------ EXERCISE MATERIAL

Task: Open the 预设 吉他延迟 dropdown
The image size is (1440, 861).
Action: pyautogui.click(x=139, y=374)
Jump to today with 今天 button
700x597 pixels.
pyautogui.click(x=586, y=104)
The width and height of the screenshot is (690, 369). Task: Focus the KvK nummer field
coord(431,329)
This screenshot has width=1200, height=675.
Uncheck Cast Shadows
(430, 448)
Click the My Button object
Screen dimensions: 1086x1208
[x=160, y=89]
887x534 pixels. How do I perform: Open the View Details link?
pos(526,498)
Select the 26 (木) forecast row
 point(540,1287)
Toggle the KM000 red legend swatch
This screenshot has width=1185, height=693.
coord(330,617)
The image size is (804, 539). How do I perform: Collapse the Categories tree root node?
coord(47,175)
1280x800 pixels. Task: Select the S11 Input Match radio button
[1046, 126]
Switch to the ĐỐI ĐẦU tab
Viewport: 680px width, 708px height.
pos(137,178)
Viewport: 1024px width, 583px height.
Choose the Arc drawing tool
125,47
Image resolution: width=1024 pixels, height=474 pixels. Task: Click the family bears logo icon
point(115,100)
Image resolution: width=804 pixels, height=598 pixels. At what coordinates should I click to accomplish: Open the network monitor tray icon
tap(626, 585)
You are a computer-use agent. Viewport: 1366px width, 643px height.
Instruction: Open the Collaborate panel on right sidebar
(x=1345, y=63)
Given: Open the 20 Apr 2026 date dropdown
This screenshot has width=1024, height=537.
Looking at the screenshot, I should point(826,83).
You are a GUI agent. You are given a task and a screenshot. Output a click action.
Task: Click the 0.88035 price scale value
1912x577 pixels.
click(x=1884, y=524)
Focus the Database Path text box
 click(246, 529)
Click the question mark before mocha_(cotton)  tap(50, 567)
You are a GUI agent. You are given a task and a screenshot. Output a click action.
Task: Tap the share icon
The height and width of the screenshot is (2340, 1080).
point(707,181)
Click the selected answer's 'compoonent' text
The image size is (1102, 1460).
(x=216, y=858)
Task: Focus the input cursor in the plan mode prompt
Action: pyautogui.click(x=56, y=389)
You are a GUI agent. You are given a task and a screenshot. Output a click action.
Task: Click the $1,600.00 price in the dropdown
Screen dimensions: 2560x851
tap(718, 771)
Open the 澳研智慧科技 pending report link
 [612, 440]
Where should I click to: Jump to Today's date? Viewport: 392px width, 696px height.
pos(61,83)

------------

(EXERCISE INSTRUCTIONS)
Your task is to reproduce, exactly and exclusively, the lines from the one holding "Open the 澳研智慧科技 pending report link" through the final line of the listing.

(RESULT FOR THIS TASK)
Open the 澳研智慧科技 pending report link
 [612, 440]
Where should I click to: Jump to Today's date? Viewport: 392px width, 696px height.
pos(61,83)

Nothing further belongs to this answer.